Гинта не стала спорить. Скорее всего, дед прав. Колдуны и тиумиды, среди которых, кстати, довольно много колдунов, иногда морочат людям головы. А Диннувир… Если бы он пожелал вернуться в этот мир, то предпочёл бы воплотиться в ком-нибудь из своих прямых потомков.
Часть III. ЛЕТО
Глава 1. Абинта
Деревья уже давно отцвели, только у зуннов среди фиолетовой листвы ещё кое-где вспыхивали красные звёздочки. Зато плоды, нарождающиеся на месте сорванных, становились всё крупнее и сочнее. Начиналось лето — самое длинное время цикла. Время плодов. Пора изобилия.
Белые листья лундов приобрели серебристо-серый оттенок и, окончательно затвердев, звенели на ветру так, словно и впрямь были сделаны из тонких пластинок серебра. Облетевшие заросли сарана потемнели и выглядели мрачновато, а саддуговые деревья дружно сменили светлый зеленоватый наряд на ярко-жёлтый. Гинте казалось, что краски слегка утратили свою свежесть и прозрачность, зато стали ярче, насыщеннее и глубже.

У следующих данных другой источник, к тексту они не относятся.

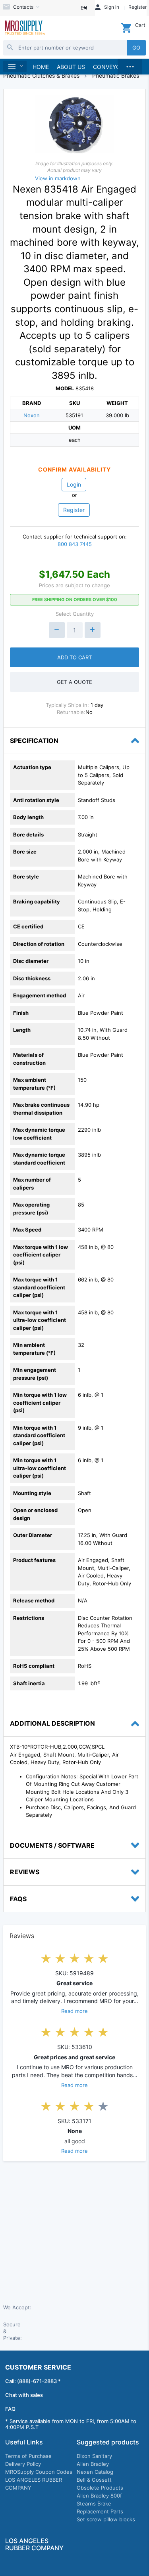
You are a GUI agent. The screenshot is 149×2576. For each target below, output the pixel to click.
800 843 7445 (75, 544)
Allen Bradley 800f (99, 2495)
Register (74, 509)
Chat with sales (24, 2395)
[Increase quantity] (93, 630)
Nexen (31, 415)
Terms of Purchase (28, 2456)
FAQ (10, 2409)
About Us (71, 66)
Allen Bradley (93, 2464)
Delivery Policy (23, 2464)
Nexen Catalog (95, 2472)
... (130, 65)
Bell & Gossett (94, 2480)
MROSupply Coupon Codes (38, 2472)
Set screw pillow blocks (106, 2519)
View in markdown (58, 178)
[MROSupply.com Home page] (24, 28)
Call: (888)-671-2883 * (33, 2381)
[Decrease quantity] (57, 630)
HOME (41, 66)
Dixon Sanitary (94, 2456)
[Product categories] (15, 66)
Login (74, 484)
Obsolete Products (100, 2487)
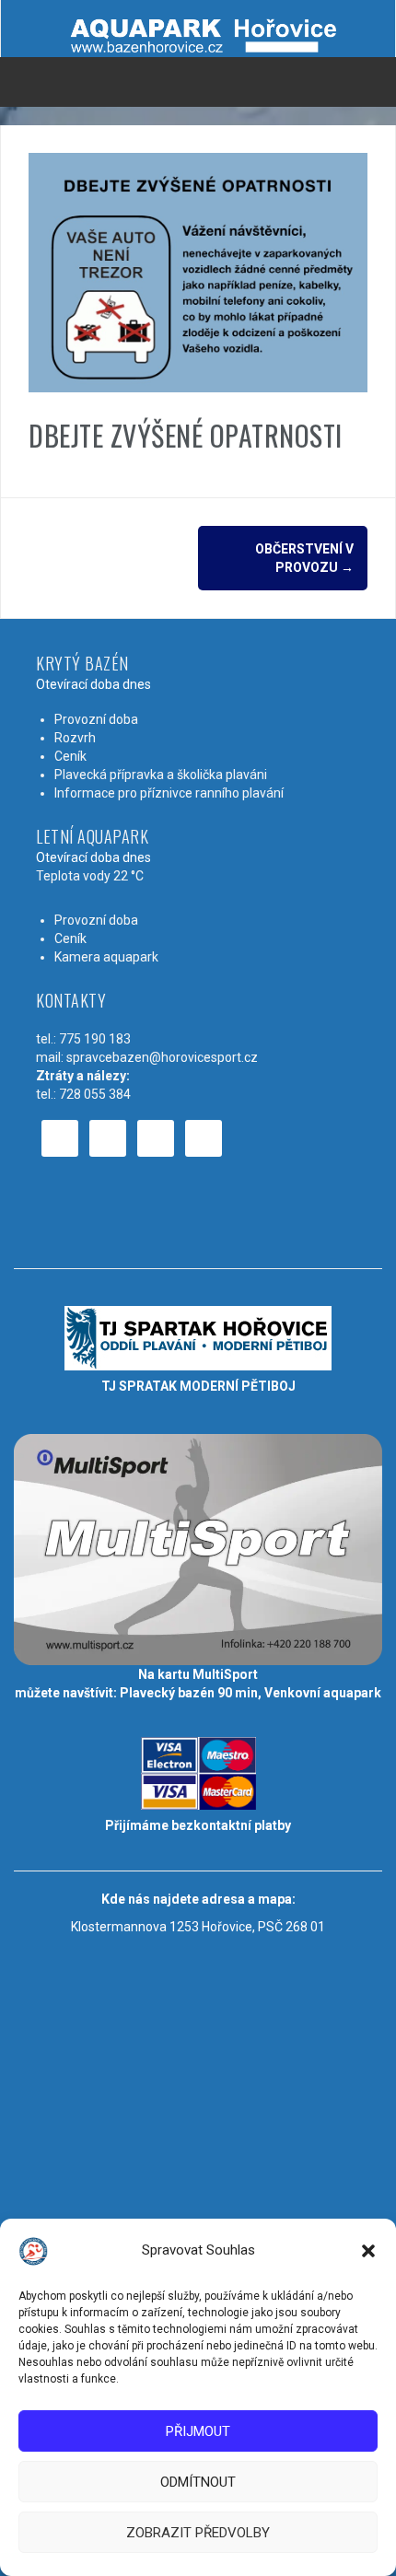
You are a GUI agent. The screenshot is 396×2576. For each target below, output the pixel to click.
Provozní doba (96, 719)
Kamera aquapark (106, 957)
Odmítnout (198, 2482)
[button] (368, 2251)
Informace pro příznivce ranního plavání (169, 793)
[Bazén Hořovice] (198, 28)
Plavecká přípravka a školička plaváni (160, 774)
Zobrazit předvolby (198, 2532)
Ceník (70, 756)
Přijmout (198, 2431)
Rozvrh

Праздник начала лета в Сантаре отмечали, когда распускались первые эринны — солнечные цветы. Огромные, в человеческий рост и даже выше, они имели круглые белые серединки и нежно-голубые лепестки — светлые, но удивительно яркие. Они горели среди сочной летней зелени, как маленькие солнца. А вечером, когда настоящее солнце тускнело, а вокруг сгущались тени, они словно вбирали в себя последние лучи его света, становились ярче, и после заката в зеленоватых сумерках ещё какое-то время нежно пламенели светло-голубые факелы.
Гинта иногда бегала по вечерам к храму Эйрина — полюбоваться на растущие вокруг него эринны, пока они не закрылись на ночь. Солнечные цветы ещё издали чётко вырисовывались на фоне изящного белого строения с высокими серебряными дверями и голубым диуриновым рельефом, опоясывающем его под самой кровлей. На вершине конусовидной серебряной крыши красовался шар из голубого диурина, который, отражая солнечный свет, сиял так, что был видел из Улламарны и Лаутамы. Храм Эйрина стоял на возвышении. Перед фасадом был разбит цветник, чуть пониже находилась площадка для танцев, а с трёх сторон здание окружала роща из лундов, акав и гигантских эриннов. Все нигматы Ингамарны, в том числе и ученики Аххана, приходили сюда, чтобы помочь тиумидам растить священные цветы солнечного бога. Иные были высотой с небольшие деревья. Гинта любила бродить по храмовой роще, где среди синеватой листвы акав и серебристых лундовых крон качались дивные светло-голубые цветы с лепестками размером в полкапта. Особенно красиво здесь было перед закатом. Диуриновый шар на крыше заливал всю округу волшебным светом, в синем сумраке мерцала серебристая листва лундов и яркими звёздами пылали эринны, призрачно-белый храм словно отрывался от земли, устремлённый вверх своим сверкающим серебряным куполом, а огромный глаз над входом, казалось, оживал. Вирилловая радужная оболочка, оттенённая матово светящимся хальционом, наливалась глубокой, сумрачной голубизной. Этот глаз всё видел, и ничто не могло укрыться от его цепкого, пронзительного взгляда. Днём он тоже смотрел, но как-то спокойно, едва ли не равнодушно. Днём Эйрин бодрствует, а ночью засыпает, но видно, не зря говорят, что чудотворная сила солнца увеличивается на рассвете и на закате. И на закате она опасна. Граница дня и ночи — загадочное время. Обыденное погружается в тень, а иллюзия обретает реальность, как будто последний взгляд божества снимает с мира некое заклятие.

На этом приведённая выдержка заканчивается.